THE PROBLEM. Copy the rows below word for word, starting at the line with "You are a GUI" and ending with the line with "This screenshot has height=1131, width=2143.", including both of those lines. Leave out the pictures.

Page and screen pointing data.
__________________________________________________

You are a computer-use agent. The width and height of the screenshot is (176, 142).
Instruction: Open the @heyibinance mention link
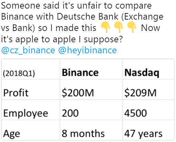(87, 51)
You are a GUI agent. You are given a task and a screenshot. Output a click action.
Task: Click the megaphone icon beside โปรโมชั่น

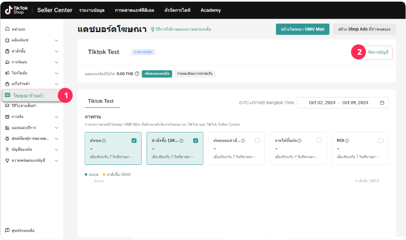pos(7,73)
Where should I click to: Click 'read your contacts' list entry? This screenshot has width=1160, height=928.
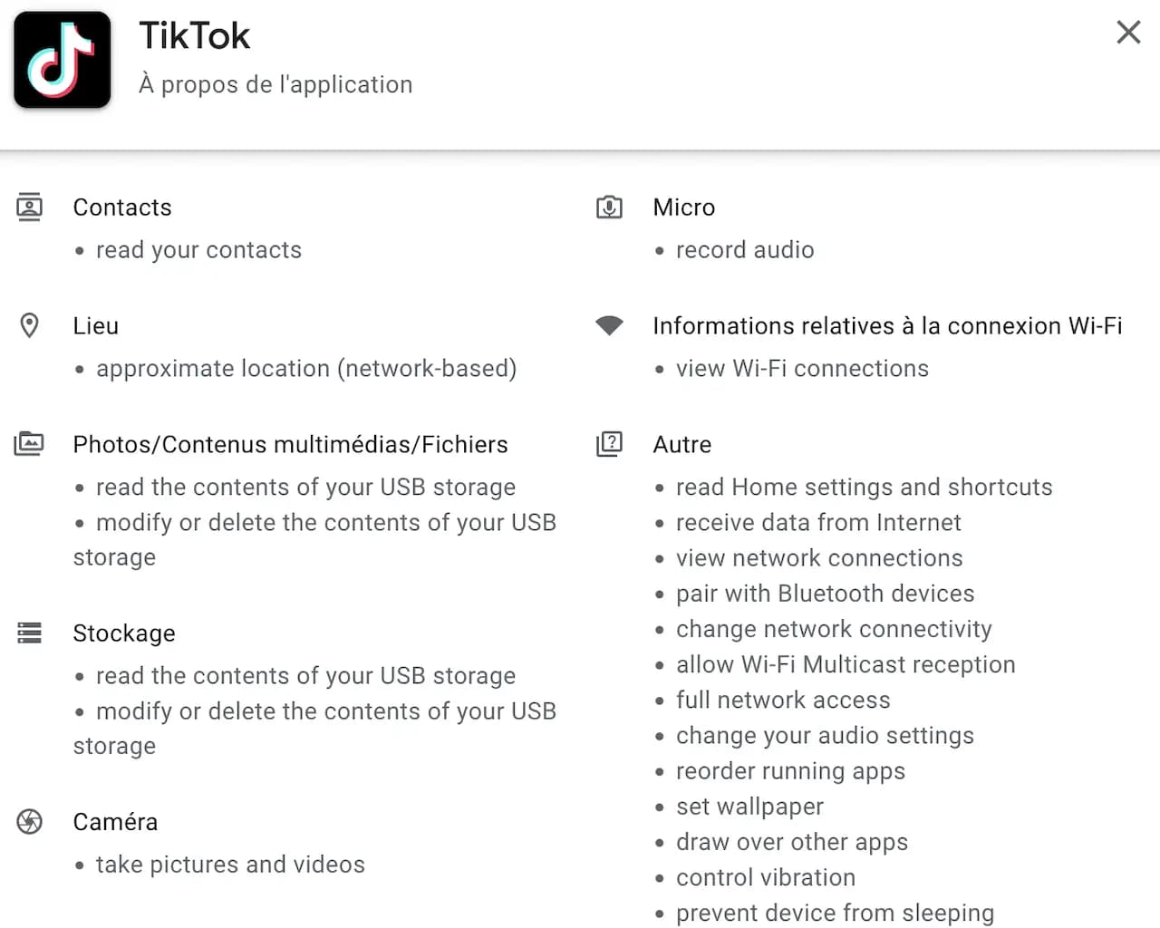198,249
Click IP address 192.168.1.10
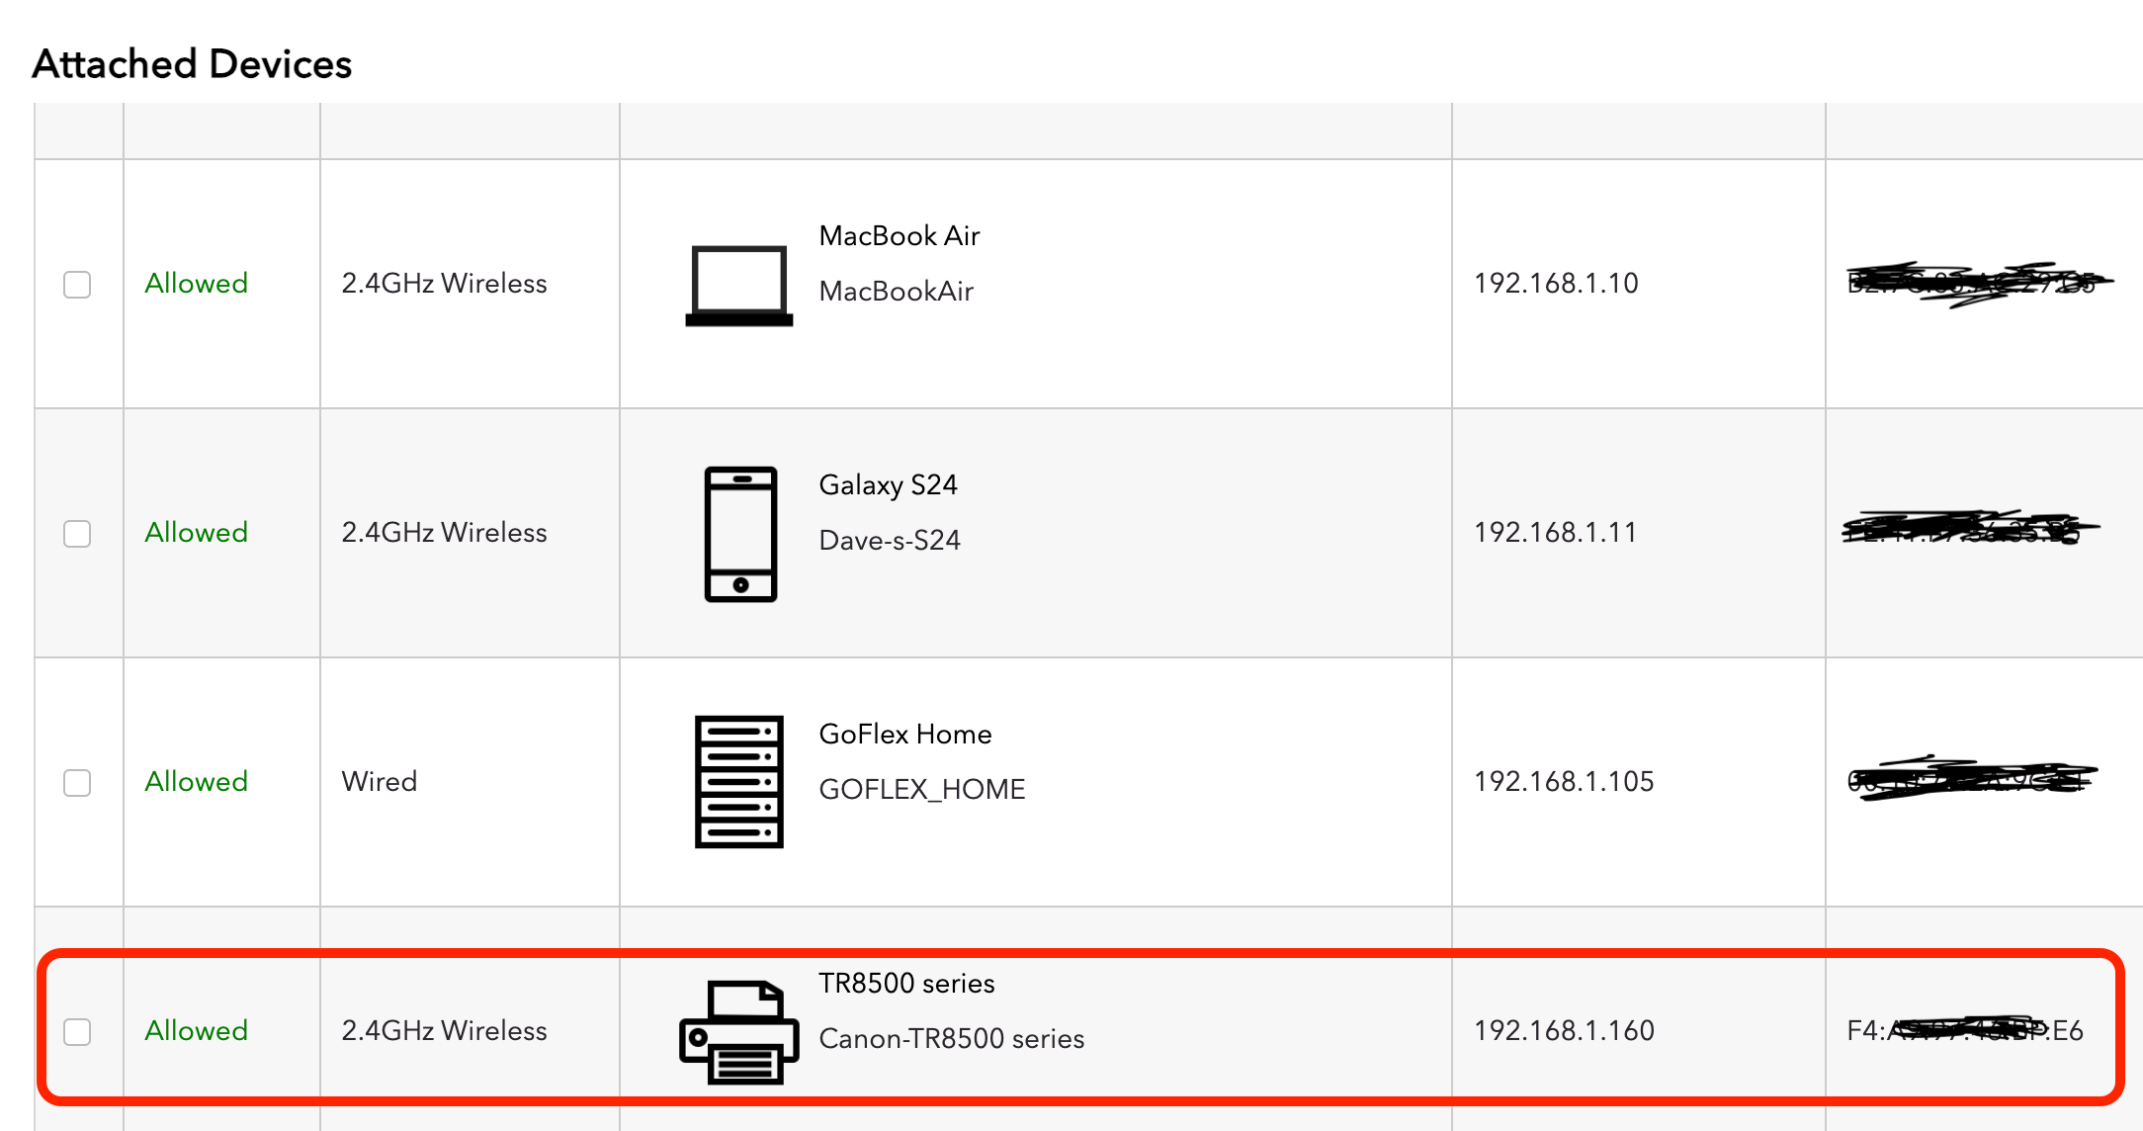This screenshot has height=1131, width=2143. (1556, 284)
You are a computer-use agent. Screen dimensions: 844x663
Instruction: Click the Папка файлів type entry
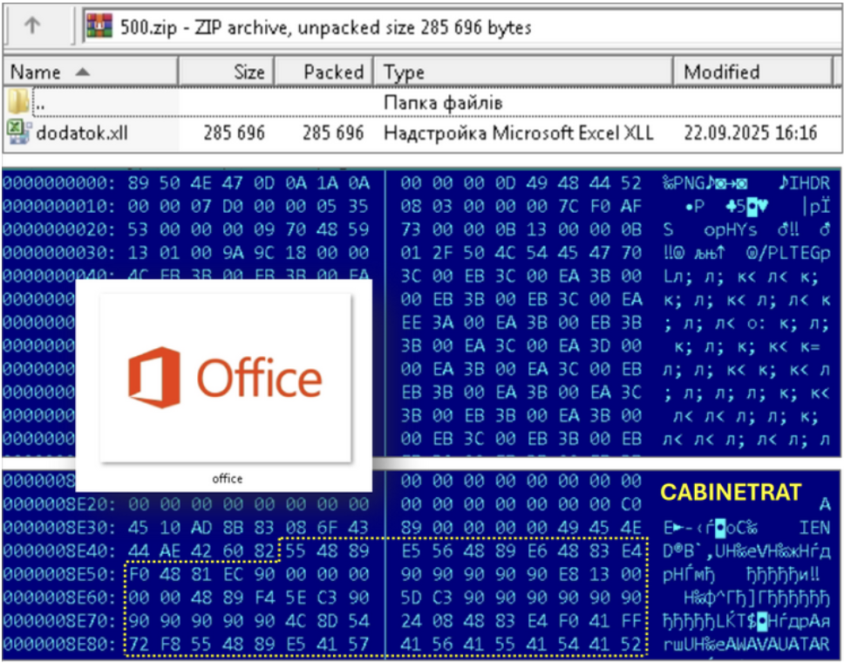click(x=442, y=103)
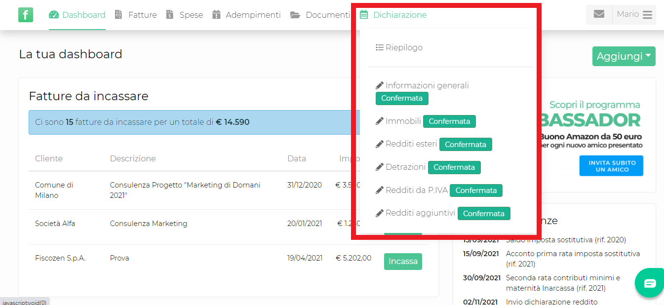Click Invita subito un amico button
664x305 pixels.
click(611, 166)
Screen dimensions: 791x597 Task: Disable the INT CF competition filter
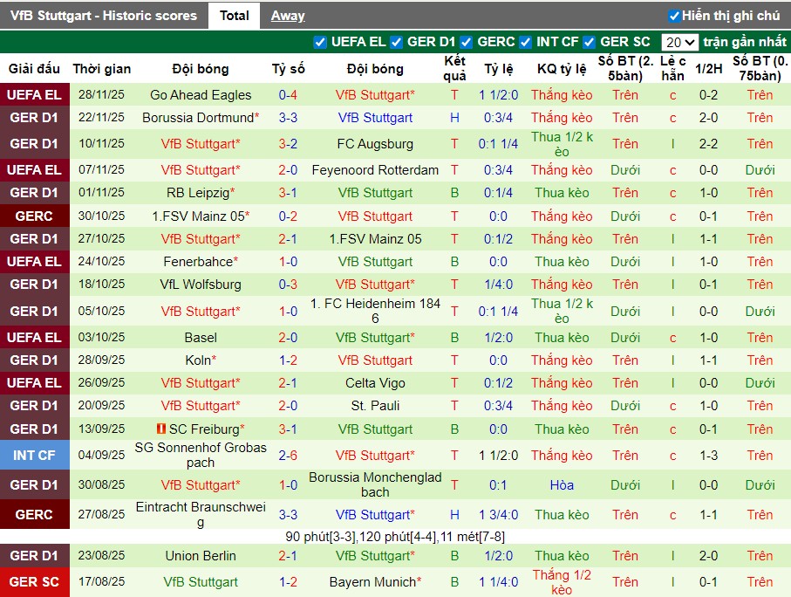(x=524, y=41)
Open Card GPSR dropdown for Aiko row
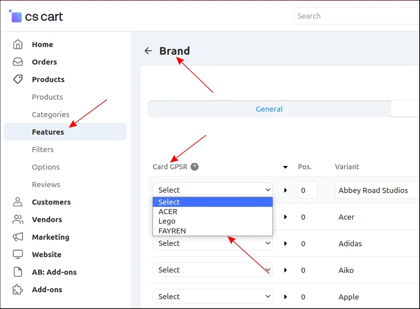 (x=212, y=270)
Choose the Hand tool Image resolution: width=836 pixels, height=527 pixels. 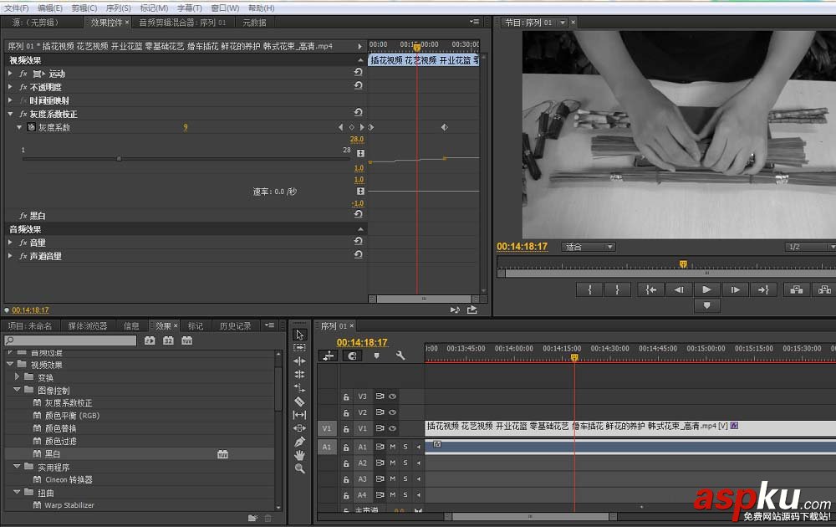click(x=299, y=455)
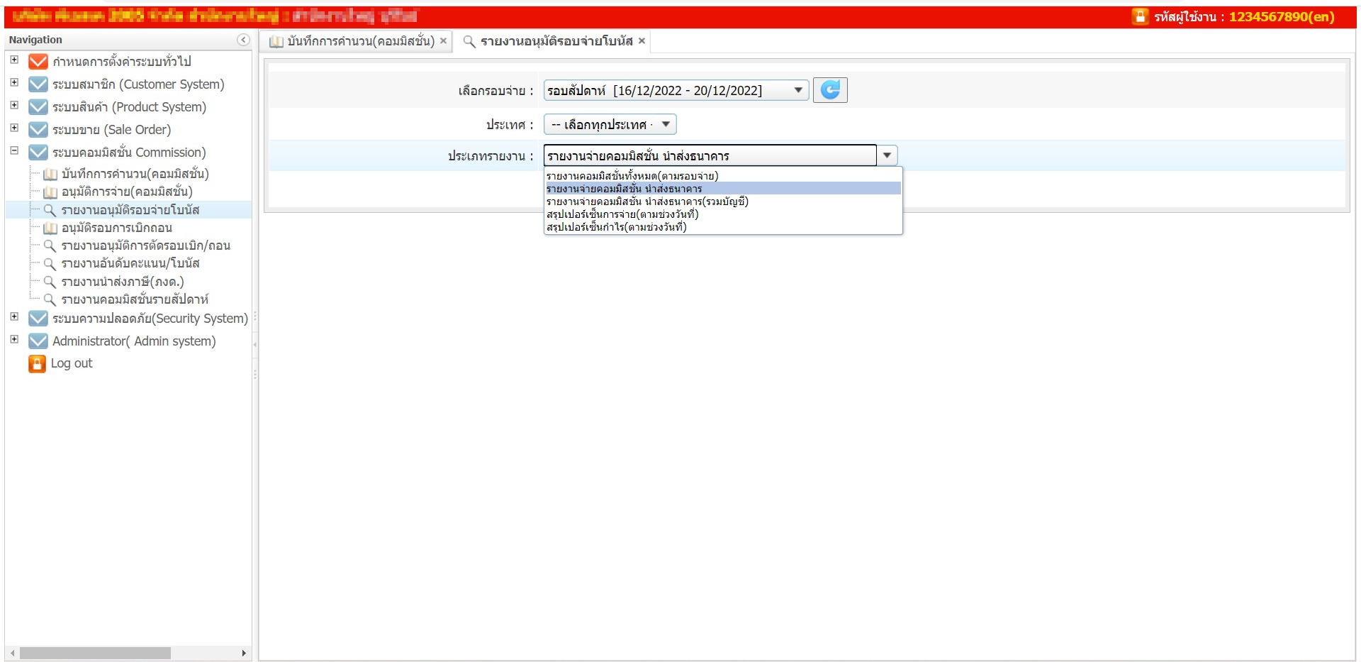Collapse the Navigation panel with arrow icon

pos(243,40)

__________________________________________________

WORKED SOLUTION.
You are a GUI agent. You are given a task and a screenshot. Output a click action.
Task: Click the megaphone icon beside โปรโมชั่น

pos(7,73)
Where should I click to: Click 'read your contacts' list entry? This screenshot has width=1160, height=928.
198,249
Click IP address 192.168.1.10
This screenshot has height=1131, width=2143. (1556, 284)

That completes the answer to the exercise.